Was this a colossal “giveaway?” No. For one thing, the purchase of the land was conditional—the Bahamas would not lose in the end if the venture failed and the property was returned to the Crown through reversion, and the Agreement was for a finite period of 99 years. Consider the risk involved. How many grand schemes of this sort have sunk without a trace in the islands? There was no guarantee that Groves could pull it off, and if he didn’t, the land would revert to the government after three years, and there might even be a harbor and some roads left behind—all to the general good. It was a chance for the Bahamas to obtain through private international investment facilities, jobs and benefits that were far beyond the ability of the government to provide.

Secondly, was the concept of a self-contained community in which almost all of the infrastructure and utilities were privately owned and administered a revolutionary one? Again, no—the example of the old-fashioned mill town, for example, provided a precedent. Earlier in the century there were about 200 such “company towns” in New England, where everything from schools, churches, post offices, stores, workers’ houses to utilities such as electricity, water and roads were built, maintained and owned by a corporation—often, as in the example of “Talcottville” in Vernon, Connecticut, by the Talcott’s family-owned firm.
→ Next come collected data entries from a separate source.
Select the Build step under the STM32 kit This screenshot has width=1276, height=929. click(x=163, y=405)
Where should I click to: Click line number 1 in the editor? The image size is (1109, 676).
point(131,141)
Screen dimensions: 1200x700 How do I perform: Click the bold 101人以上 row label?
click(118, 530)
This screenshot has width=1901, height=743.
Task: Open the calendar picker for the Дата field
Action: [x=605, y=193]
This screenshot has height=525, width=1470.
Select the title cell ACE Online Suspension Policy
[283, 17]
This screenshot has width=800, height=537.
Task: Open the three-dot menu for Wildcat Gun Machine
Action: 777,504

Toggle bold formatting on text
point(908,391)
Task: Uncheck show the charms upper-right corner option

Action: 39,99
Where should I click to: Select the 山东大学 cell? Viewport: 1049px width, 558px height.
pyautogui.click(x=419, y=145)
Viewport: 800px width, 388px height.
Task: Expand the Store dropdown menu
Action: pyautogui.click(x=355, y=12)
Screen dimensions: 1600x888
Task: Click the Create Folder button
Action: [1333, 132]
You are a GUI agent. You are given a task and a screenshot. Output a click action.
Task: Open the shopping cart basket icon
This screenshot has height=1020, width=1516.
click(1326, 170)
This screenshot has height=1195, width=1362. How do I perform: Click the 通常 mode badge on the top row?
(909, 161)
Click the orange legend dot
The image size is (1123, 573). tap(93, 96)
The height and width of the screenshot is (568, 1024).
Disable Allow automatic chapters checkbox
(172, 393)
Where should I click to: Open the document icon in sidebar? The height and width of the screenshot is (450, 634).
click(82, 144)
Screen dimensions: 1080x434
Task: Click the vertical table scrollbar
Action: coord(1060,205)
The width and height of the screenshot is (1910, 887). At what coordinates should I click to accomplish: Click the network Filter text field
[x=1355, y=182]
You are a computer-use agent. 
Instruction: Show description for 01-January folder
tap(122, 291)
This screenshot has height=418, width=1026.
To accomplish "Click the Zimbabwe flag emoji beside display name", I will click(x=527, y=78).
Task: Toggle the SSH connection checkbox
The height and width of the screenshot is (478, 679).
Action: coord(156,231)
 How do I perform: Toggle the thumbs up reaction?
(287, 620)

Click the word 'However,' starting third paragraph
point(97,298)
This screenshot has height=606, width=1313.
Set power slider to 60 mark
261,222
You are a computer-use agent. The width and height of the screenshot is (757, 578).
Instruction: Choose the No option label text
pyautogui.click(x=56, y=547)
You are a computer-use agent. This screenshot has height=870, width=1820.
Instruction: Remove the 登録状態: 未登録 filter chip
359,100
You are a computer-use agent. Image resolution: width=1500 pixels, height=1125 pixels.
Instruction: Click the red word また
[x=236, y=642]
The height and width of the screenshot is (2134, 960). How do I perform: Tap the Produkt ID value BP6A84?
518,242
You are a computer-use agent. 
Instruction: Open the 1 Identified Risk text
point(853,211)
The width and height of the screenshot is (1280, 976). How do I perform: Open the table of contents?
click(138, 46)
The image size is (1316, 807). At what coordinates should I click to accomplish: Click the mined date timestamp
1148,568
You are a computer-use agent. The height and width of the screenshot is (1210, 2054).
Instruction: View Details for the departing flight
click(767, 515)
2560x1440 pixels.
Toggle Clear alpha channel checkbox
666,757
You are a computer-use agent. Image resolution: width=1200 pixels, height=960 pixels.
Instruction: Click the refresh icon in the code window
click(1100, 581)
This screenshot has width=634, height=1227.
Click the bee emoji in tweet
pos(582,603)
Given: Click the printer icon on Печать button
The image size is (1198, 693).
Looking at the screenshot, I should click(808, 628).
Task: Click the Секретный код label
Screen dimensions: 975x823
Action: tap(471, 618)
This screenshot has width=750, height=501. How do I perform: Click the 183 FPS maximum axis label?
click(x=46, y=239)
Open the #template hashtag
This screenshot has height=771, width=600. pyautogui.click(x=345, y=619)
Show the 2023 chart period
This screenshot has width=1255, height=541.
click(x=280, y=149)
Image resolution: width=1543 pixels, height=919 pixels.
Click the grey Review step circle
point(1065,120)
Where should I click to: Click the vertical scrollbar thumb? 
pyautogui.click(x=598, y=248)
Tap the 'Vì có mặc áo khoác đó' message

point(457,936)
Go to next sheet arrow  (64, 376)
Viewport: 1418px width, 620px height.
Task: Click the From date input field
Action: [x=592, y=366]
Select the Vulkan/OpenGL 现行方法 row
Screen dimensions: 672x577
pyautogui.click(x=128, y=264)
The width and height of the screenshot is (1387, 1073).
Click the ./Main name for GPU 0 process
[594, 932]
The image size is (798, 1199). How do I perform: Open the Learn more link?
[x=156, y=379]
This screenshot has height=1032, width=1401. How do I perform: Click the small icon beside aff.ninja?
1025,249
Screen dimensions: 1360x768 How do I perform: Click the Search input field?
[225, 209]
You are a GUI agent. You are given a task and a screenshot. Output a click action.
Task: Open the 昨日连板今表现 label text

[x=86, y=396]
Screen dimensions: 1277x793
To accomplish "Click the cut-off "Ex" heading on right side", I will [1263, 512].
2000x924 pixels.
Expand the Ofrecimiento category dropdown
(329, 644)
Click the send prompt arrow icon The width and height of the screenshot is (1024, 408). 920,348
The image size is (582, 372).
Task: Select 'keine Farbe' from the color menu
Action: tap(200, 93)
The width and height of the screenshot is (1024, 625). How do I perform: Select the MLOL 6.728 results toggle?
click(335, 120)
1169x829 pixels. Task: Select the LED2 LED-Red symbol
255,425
While the mill town was legally within the jurisdiction of (and paid taxes to) a public municipality, the property was privately owned and operated just as a single factory building might be. Such “towns’ were fast disappearing in New England as the textile trade that supported them moved south after World War I, but the concept was quite familiar to men of Wallace Groves’ generation. As the Hawksbill Creek Agreement allowed the Port Authority to choose the name of their “town,” Groves chose the self-descriptive name of “Freeport”.